Gözünüze çarpmıştır, gazetecilerin kimlik belgeleri olan "basın kartları"na AKP iktidarından gelen vahşi ve yasa, kural, yönetmelik tanımayan bir saldırı var.
Kim oldukları bilinmeyen, ne menem kişiler oldukları kolayca anlaşılan kapıkullarından oluşan Basın Kartları Komisyonu denen bir kurul kimin gazeteci olduğuna ve kimin olmadığına karar verme yetkisini kendi kendine verdi ve karar doğrultusunda pervasızca uygulamalara girişti.
Son rezillik birkaç gün önce sergilendi. Evrensel ve Birgün gazetelerinde çalışan pek çok meslektaşın basın kartları birden bire, gerekçe açıklamaya ihtiyaç duymayan bir küstahlıkla iptal edildi. Meslektaş sözcüğünü sahici gazeteciler ve sahiden gazetecilik yapanlar için kullanıyorum. Kimler için kullanmadığım da kolayca anlaşılıyor sanırım.
Basın kartı iptal edilenlerin sayısı yüzü çoktan aştı. Hepsini sayamam. Ancak ayrıntılı bilgi edinmek isterseniz tıklayın.
Hepsini sayamam ama üç anlamlı örnek yeterli olsun:
Benim bildiğim 35 yıldır gazetecilik yapan, Birgün gazetesi yazarı, profesörlük gibi bir akademik unvan kuşanmış, Başkent Üniversitesi İletişim Fakültesi’nde genç gazeteci adaylarına mesleğimizi öğreten, uluslararası birkaç haber ajansının Ankara temsilciliğini üstlenen, ödüllere doymuş meslektaşım, arkadaşım Doğan Tılıç’ın gazeteci olmadığına karar vermişler ve basın kartını iptal etmişler.
Evrensel gazetesinde gencecik bir haberci olarak başlayıp adım adım genel yayın yönetmenliğine tırmanmış ve bunu meslek birikimiyle ustaca yerine getiren, genç arkadaşım Fatih Polat’ın da gazeteci olmadığına karar verilmiş, basın kartı da iptal edilmiş.
Cumhuriyet gazetesinde genel yayın müdürlüğü koltuğuna oturmuş ve oturduğu koltuğu her anlamda ve bağlamda doldurmuş, şimdi T24’de hâlâ genç bir haberci gibi koşuşturan, haber delisi arkadaşım Murat Sabuncu meğer gazeteci değilmiş. Basın kartı iptal edilmiş. Koskoca Cumhurbaşkanı'nın, koskoca İletişim Başkanı'nın koskoca memurlarından daha iyi bilecek değiliz ya…
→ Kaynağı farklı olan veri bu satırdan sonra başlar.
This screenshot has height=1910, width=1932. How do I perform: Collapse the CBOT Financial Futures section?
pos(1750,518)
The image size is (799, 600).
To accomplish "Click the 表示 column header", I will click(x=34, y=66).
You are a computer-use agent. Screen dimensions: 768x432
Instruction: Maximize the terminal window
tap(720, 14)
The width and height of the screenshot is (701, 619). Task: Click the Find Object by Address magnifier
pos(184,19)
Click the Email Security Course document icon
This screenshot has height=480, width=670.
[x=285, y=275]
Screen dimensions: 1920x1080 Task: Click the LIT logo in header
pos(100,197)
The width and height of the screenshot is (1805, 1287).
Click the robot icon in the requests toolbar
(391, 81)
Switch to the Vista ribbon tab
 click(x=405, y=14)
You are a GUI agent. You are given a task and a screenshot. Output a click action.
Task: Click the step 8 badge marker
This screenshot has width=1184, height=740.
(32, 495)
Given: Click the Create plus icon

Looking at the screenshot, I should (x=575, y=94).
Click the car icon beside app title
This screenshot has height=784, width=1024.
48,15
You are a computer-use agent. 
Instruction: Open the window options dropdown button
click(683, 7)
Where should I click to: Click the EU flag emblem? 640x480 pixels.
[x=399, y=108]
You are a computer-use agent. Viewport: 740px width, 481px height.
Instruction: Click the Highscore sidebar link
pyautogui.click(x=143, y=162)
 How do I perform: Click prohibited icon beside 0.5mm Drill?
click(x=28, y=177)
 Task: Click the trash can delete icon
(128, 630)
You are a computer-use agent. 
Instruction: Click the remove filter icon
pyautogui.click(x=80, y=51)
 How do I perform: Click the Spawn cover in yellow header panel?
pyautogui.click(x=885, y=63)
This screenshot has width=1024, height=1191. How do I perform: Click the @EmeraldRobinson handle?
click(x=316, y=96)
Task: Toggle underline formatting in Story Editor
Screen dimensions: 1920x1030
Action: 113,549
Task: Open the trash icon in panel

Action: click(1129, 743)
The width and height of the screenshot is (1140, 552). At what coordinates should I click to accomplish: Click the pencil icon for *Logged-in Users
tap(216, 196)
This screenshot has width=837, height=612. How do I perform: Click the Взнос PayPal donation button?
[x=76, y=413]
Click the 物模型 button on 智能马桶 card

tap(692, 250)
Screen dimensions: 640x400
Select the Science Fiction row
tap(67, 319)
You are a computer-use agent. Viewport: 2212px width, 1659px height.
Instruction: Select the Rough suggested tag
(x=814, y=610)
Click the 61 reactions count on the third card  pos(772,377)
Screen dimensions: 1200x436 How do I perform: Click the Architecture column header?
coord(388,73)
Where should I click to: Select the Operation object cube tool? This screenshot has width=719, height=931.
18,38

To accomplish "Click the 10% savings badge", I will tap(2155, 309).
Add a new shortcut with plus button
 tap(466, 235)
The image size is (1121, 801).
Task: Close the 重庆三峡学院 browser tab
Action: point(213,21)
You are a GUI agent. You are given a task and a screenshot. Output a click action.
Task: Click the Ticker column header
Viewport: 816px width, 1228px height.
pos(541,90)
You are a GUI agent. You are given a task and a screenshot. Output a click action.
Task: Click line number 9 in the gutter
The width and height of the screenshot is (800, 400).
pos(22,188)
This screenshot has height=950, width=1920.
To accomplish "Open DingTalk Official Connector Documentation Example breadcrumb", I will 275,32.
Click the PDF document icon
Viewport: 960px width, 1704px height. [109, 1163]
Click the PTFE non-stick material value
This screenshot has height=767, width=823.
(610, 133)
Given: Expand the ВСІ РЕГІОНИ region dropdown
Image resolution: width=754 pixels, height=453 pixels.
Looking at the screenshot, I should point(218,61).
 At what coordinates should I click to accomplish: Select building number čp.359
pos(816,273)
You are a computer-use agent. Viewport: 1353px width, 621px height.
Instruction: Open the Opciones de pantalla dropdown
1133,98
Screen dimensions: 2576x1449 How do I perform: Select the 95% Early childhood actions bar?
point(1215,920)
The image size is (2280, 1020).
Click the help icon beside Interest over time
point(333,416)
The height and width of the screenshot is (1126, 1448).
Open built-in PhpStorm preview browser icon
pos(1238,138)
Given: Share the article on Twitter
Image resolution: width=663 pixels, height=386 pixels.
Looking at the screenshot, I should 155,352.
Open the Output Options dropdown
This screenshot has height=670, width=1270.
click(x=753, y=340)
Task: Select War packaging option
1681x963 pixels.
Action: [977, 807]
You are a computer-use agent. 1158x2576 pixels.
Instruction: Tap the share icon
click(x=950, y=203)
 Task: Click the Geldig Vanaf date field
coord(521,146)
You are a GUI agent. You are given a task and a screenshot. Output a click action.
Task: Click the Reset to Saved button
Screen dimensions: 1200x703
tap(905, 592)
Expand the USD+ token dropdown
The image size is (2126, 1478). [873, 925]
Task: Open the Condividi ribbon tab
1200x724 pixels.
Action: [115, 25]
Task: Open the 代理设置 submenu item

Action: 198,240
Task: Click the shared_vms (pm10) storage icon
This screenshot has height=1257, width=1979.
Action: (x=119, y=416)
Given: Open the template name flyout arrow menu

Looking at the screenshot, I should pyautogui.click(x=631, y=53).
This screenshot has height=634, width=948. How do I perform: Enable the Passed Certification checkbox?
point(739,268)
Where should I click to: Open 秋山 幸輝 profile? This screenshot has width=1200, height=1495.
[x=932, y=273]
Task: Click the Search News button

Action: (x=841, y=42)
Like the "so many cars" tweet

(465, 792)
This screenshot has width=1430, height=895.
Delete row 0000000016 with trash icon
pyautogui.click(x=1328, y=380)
Haaa, bu arada sürekli basın kartı taşıma hakkı olan gazeteci Aydın Engin’in de basın kartı iptal edilmiş. Bu sonbaharda profesyonel gazetecilikte 50. yılı tamam edecek olan Aydın Engin bunca yıldır kendini gazeteci sanıyordu.Yeni Ortam Dergisi’nin, Yeni Ortam Gazetesi’nin yazıişleri müdürü, bir dönem haberciliğe damga vuran İSTA Ajansının iki kurucu ortağından biri, Politika gazetesinin genel yayın yönetmenliğini yüklenmiş, Cumhuriyet gazetesinde yazıişleri müdürlüğü yapmış, bu yayınlarda, ayrıca Birgün ve AGOS gazetelerinde haberci ve yazar olarak çalışmış, şimdiler de T24’te kalem oynatmakta olan Aydın Engin avanağı kendini sahiden de gazeteci sanıyordu.
Yanılmış.
Meğer yaşı Aydın Engin’nin meslek kıdeminden yedi yıl daha kısa olan, Fahrettin Altun adlı, Cumhurbaşkanlığı İletişim Başkanlığı denen yeni yetme devlet kurumunun en tepesine oturtulmuş zat onun gazeteci filan olmadığına karar verdi…
Bundan böyle bana ne iş yaptığımı soranlara "Fahrettin Altun’a sorun; o cevap vermezse Recep Tayyip Erdoğan’a sorun" diyeceğim…
Gazeteci olmadığıma onlar karar verdiğine göre, cevabı da onlar versin.